May 17, 2024 - 07:12
The Saga of Clarence Thomas and His Luxury RV Takes a Disturbing Turn

Faced with a barrage of ethics scandals that have tarred the Supreme Court as riddled with corruption, Justice Clarence Thomas has sought to cast them as merely an outgrowth of politics in Washington, D.C. “It’s a hideous place,” Thomas said recently of the nation’s capital, in some of his most extensive remarks about his ethical lapses, noting that he’s been subject to “nastiness” and “lies.” Thomas added, “It’s one of the reasons we like R.V.ing.”

So it’s fitting that the latest sordid turn in these sagas involves none other than Thomas’s recreational vehicle, that symbol of his yearning to escape Washington to mingle with reg’lar folk who don’t subject each other to the viciousness he faces in the capital.

Thomas is still refusing to reveal whether he repaid the principal on the $267,000 loan that he received from Anthony Welters, a wealthy health care executive and personal friend, to purchase his R.V. in 1999, according to a letter that Senators Ron Wyden and Sheldon Whitehouse have sent to an attorney for Thomas.

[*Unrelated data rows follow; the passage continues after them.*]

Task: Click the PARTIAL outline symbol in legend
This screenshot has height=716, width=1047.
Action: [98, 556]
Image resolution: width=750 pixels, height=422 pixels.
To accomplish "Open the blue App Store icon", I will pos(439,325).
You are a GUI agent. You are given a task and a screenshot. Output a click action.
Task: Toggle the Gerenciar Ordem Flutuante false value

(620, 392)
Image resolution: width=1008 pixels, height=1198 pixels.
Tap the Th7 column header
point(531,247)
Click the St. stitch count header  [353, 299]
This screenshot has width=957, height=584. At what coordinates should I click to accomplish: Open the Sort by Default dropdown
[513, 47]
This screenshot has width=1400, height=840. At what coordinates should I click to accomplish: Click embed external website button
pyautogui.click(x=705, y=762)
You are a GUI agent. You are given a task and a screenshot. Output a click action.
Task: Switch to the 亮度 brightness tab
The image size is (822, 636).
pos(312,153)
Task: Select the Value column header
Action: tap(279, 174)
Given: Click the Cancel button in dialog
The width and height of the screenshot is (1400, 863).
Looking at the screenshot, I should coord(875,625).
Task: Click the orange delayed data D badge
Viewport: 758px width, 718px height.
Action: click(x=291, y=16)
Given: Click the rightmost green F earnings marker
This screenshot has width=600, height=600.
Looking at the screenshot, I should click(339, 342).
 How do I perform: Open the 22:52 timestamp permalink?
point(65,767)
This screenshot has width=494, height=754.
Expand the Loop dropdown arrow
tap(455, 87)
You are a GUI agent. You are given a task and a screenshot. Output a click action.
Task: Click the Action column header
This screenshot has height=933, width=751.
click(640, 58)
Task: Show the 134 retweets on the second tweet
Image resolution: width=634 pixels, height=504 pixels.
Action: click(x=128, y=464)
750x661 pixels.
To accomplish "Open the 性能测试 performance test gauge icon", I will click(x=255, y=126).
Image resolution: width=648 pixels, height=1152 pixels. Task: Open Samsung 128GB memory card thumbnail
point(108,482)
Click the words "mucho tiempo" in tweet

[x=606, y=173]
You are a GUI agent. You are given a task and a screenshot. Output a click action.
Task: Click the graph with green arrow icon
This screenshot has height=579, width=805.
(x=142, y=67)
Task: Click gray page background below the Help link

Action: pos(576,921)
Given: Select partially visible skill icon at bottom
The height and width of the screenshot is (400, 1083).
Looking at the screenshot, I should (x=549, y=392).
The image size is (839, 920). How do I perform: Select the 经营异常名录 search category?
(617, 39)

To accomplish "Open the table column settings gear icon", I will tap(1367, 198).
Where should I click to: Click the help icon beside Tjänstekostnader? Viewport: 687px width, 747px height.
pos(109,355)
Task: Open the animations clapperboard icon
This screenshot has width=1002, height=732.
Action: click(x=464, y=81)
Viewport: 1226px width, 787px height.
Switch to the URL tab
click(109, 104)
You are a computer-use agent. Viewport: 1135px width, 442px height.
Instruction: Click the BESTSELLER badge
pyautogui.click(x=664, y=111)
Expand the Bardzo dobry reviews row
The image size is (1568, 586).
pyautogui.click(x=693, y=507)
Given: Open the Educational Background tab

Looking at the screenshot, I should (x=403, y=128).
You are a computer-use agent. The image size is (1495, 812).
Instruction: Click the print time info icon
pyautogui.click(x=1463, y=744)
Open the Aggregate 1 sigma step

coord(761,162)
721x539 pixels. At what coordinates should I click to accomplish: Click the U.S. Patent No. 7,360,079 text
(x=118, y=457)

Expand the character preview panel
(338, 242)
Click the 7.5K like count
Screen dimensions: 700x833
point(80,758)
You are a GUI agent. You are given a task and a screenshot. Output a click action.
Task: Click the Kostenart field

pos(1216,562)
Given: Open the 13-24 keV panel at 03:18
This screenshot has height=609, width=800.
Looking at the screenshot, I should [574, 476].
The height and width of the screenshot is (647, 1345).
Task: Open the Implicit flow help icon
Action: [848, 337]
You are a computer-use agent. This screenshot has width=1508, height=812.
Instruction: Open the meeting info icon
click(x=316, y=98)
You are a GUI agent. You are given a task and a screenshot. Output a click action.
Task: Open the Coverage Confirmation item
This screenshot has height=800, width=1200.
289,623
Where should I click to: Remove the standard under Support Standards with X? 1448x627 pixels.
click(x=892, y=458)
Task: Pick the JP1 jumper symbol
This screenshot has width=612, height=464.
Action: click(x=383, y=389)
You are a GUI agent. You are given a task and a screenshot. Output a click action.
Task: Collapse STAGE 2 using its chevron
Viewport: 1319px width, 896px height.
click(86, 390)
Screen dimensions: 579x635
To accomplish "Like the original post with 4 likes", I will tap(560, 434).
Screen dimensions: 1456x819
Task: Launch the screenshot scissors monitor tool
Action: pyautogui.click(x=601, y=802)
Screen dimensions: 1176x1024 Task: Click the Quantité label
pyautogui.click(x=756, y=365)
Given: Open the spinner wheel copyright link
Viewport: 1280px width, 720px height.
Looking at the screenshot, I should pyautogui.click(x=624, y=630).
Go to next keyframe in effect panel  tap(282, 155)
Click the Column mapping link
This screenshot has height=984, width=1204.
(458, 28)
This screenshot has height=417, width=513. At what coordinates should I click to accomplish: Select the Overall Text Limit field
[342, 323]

Thomas also has yet to say whether the loan’s principal was forgiven by the lender, the Democrats argue in the letter, which was obtained by The New Republic. If it was forgiven all or in part, the senators say, it could constitute “a significant amount of taxable income” that should be reported on federal tax returns.

“Your client’s refusal to clarify how the loan was resolved raises serious concerns regarding violations of federal tax laws,” the senators write. Wyden chairs the Finance Committee, and Whitehouse chairs the Judiciary Committee’s panel on federal courts, both of which are spearheading an investigation of Supreme Court ethics scandals.

The tale involving this R.V. constitutes one of the higher-profile instances of Thomas potentially accepting a form of income from wealthy benefactors, resulting in a drumbeat of stories that have shaken the court. Though Thomas’s frequent depiction of his Prevost Marathon R.V. (which he purchased used) as a sign of his affection for salt-of-the-earth leisure activities appears sincere, it’s also a luxury vehicle and an extremely pricey asset, perhaps comparable to a medium-size yacht.

The whole saga began when The New York Times revealed last summer that Thomas had purchased the R.V. in 1999 for $267,230 with financing from Welters that Thomas almost certainly could not have obtained from a bank, as experts told the Times.

In response to the paper’s questions, Welters—a longtime friend who grew up poor, as Thomas did, and went on to amass a reported $80 million fortune in the health care industry—would say only that the loan was “satisfied.” As the Times noted, this doesn’t mean the loan was paid back.

Thomas also has not been forthcoming, the Democrats say. Since the Times story broke, Wyden’s Finance Committee has sought information about the loan and, through Welters’s cooperation, has obtained a limited number of documents related to it. As the committee announced last fall, those materials showed only that Thomas had paid back some of the interest and appeared to reveal that, in 2008, Welters forgave most or all of the principal of the loan.

But Thomas did not report this on his 2008 Financial Disclosure Report, the committee said, and in response to the committee’s questions, he has not clarified whether he reported any of that money as income on tax filings.

Which brings us to the present. The senators have been pressing Thomas’s lawyer, Elliot Berke, to provide additional detail on the forgiven loan, and last month, Berke responded with a letter. But once again, the letter—which TNR viewed—offered little additional clarity. It said Thomas “made all payments” on a “regular basis until the terms of the agreement were satisfied in full” and that he’s complied with judicial disclosure requirements.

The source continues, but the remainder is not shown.